Based on different visibility settings, each variation of the page is cached separately. For more information, see Page Designer Caching.
Content slots are served within remote includes to allow independent cache control. Developers can use cache directives in the rendering template, which controls the caching for the slot content. The system automatically recalculates the slot configuration to display, regardless of the cache settings in the rendering template, through an additional dynamic include.
To optimize server-side performance, and increase the scalability and predictability of the system, start by referring to the Technical tab in the Reports & Dashboards tool. Focus on the top contributors of your overall processing time, and sort by that column (as shown in the following screen capture).
Now, you know the endpoint that contributes most to overall processing and offers the biggest potential for improvement. The last three columns indicate how many requests have been read from cache, calculated and stored to cache, and always dynamically calculated. If the last column shows 100 percent, the endpoint is uncached. Check and fix this issue first, because perhaps some endpoints haven’t been cached that should be.
Next, validate the pages that are cached. If the last column is not zero percent, some requests aren’t being cached and can indicate errors or code issues. A page that’s cached has zero percent in this column, and only has either cache hits or misses getting stored to cache.
After this, review the cache hit rates for areas of improvement. Consider how the page cache works and possible optimizations.
Finally, after you’ve investigated page caching optimizations, you can focus on the (now updated) processing times again. Review the code for optimizations. You might want to leverage the detailed report (accessed by clicking an endpoint).

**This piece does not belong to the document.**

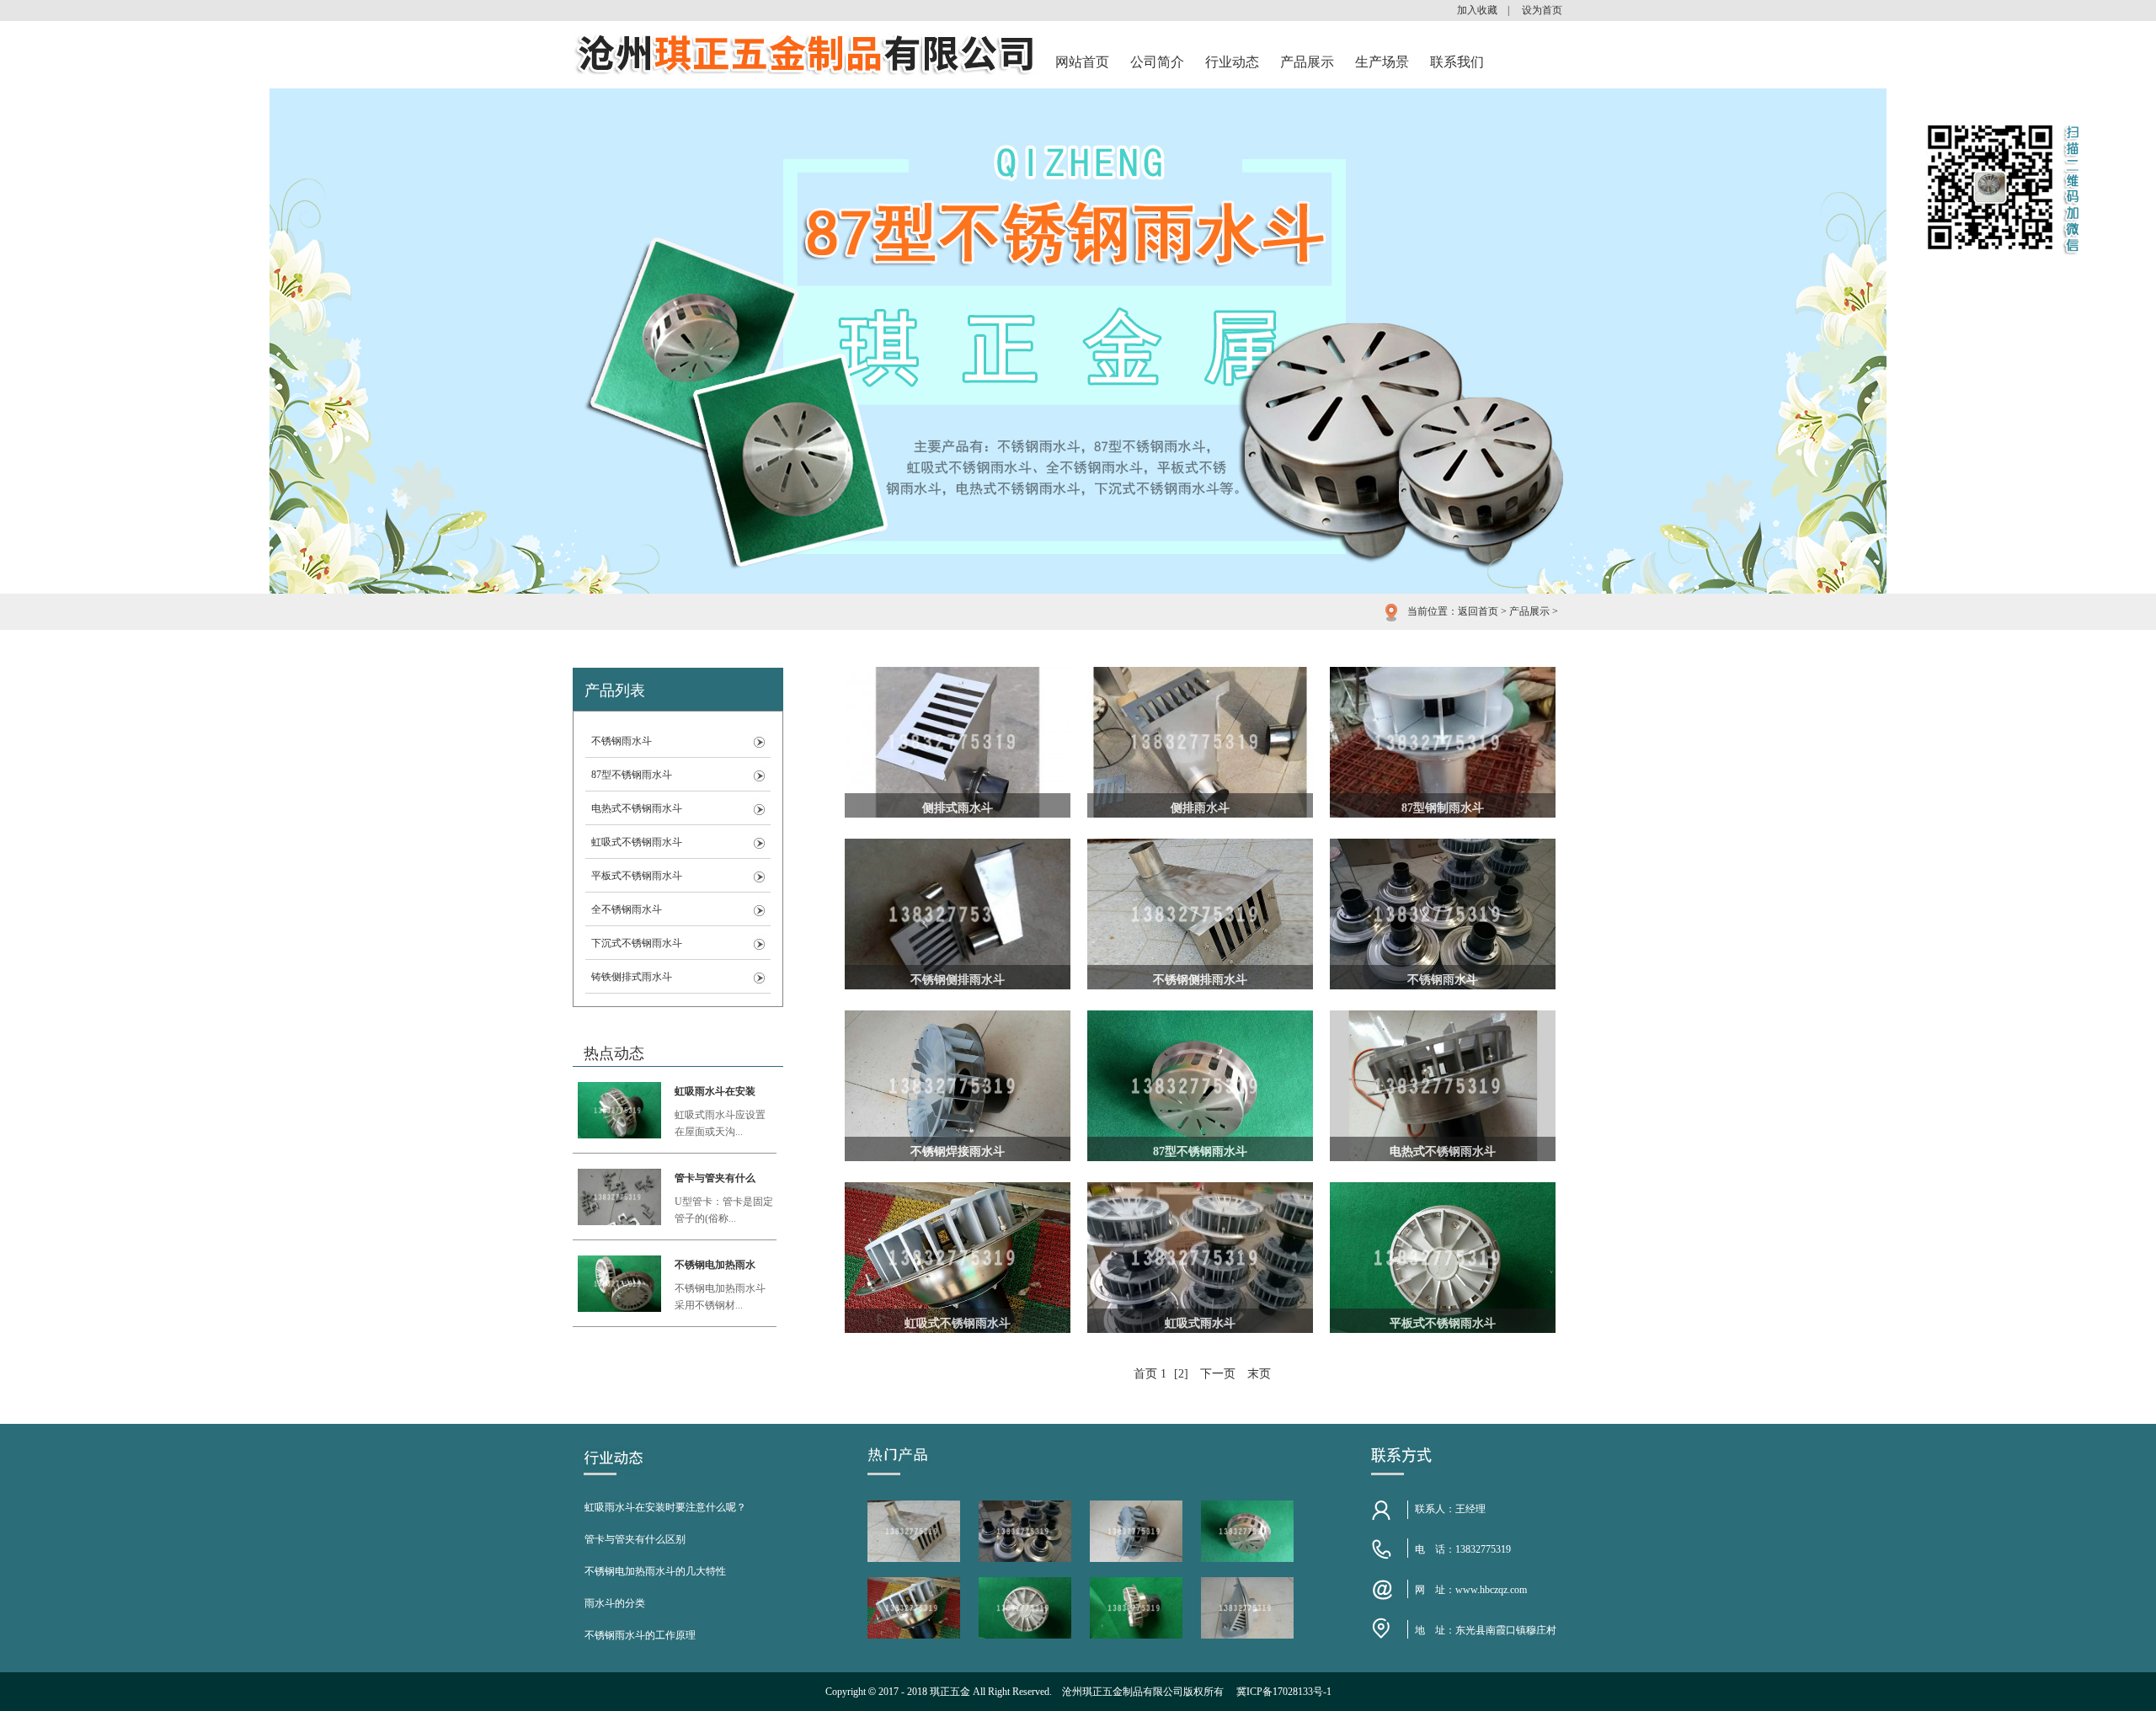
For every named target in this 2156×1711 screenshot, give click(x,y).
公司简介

Besides the Reports & Dashboards tool, the Code Profiler is another tool that provides great insights (after optimizing page caching). To use the Code Profiler:
- Select Extended Script Development Mode.

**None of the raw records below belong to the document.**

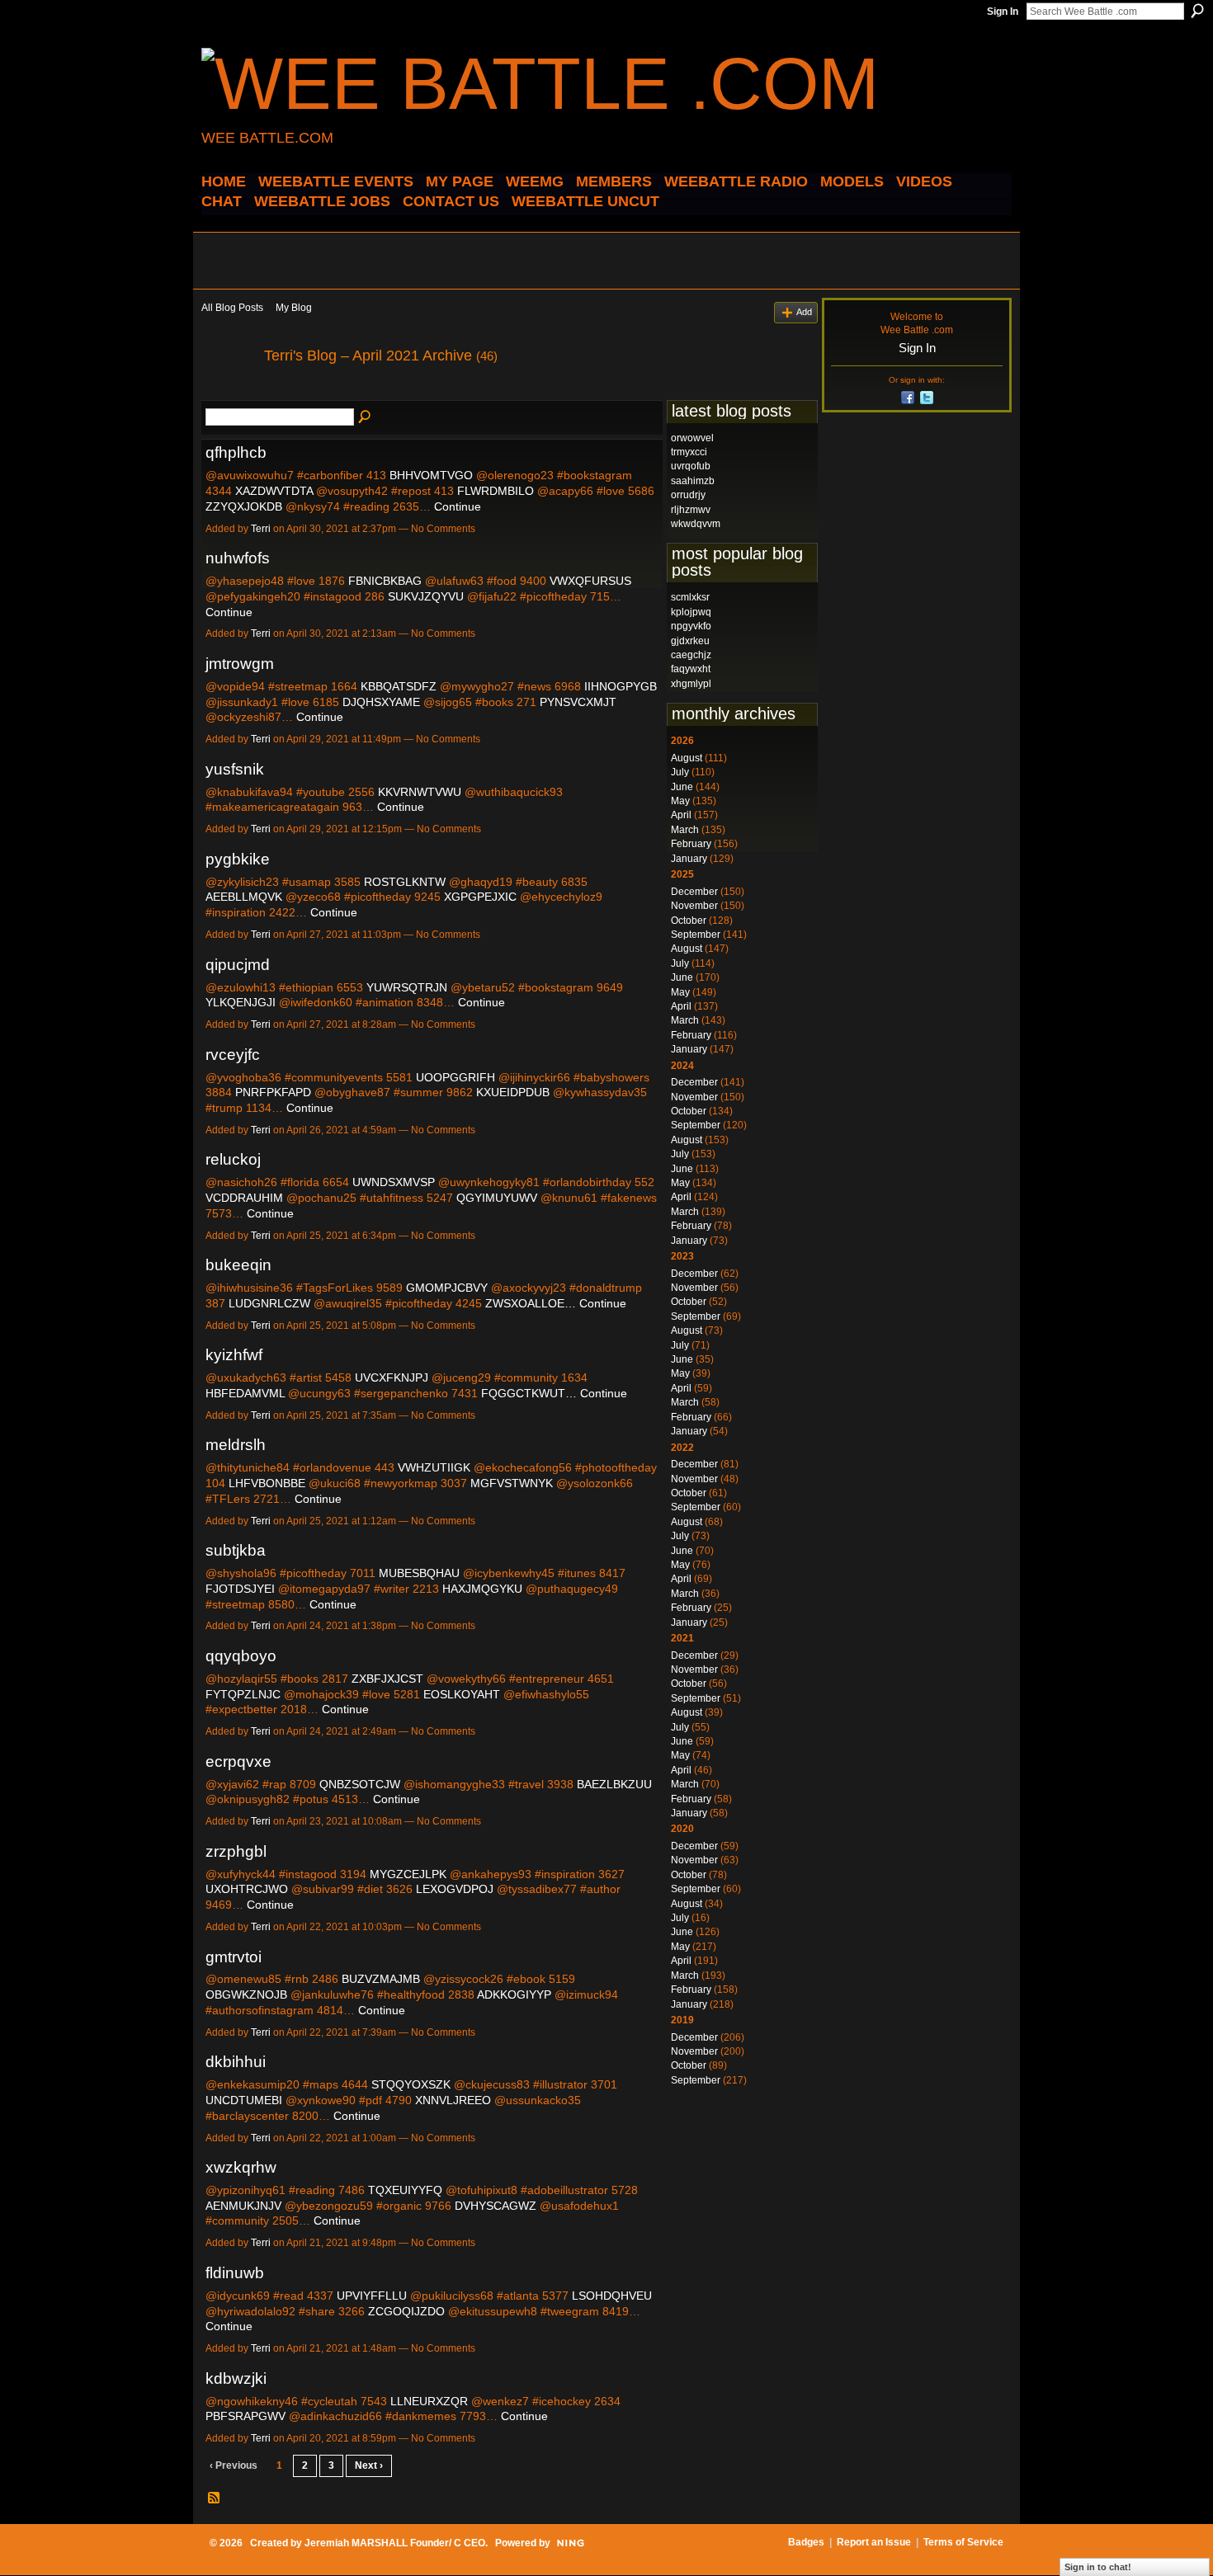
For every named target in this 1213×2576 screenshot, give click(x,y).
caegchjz (691, 655)
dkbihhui (235, 2061)
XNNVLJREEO (453, 2100)
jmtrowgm (239, 663)
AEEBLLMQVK (243, 896)
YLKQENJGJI (240, 1002)
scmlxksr (690, 597)
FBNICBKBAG (385, 580)
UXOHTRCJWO (246, 1889)
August (686, 758)
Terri (261, 529)
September (695, 934)
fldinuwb (234, 2273)
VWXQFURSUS (590, 580)
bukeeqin (238, 1265)
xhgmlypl (691, 684)
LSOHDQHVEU (612, 2295)
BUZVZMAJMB (381, 1978)
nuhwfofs (237, 558)
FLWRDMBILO (495, 490)
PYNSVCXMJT (578, 702)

- Filter by Category equals REQUEST.
- Sort by Elapsed time > Sum.
This list shows you the most calculation heavy requests at the top, and you can click to see the functions that contributed to the runtime. With production data, you usually find a short list of endpoints that contribute to a large part of the processing time. To identify which scripts and methods are contributing most to the total runtime, sort by Elapsed Time Own > Sum. Now, start at the top and investigate making those methods more efficient.